**Problem details:**
An exact copy of the lines from the one containing "Instruction: Click the" through the last line below is required; include both of those lines and no others.

Supplied data below:

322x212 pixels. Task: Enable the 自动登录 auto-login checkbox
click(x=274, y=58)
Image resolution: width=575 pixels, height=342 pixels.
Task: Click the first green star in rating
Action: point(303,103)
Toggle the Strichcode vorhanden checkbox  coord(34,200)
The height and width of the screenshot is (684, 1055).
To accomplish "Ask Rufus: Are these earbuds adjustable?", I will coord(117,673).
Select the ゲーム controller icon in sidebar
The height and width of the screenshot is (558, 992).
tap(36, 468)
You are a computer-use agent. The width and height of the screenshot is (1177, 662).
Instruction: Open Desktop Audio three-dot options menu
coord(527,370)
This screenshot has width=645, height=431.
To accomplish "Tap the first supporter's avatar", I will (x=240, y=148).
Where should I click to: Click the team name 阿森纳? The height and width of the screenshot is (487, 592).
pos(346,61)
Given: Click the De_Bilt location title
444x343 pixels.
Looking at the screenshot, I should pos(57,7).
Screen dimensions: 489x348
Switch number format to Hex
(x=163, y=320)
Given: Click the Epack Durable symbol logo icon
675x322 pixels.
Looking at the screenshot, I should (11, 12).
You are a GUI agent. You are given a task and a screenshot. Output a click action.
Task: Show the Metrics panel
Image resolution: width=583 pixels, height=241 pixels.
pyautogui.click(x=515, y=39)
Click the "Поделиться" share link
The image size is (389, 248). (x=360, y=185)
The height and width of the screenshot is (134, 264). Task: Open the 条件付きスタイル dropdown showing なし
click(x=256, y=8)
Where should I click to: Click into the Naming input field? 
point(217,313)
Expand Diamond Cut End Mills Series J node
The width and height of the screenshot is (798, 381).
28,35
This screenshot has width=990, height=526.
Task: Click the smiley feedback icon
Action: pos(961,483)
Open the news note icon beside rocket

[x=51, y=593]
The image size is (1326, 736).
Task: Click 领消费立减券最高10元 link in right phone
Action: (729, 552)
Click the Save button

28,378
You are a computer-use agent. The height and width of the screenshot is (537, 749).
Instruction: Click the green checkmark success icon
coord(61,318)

End of Supplied data.

**Response:**
Instruction: Click the green checkmark success icon
coord(61,318)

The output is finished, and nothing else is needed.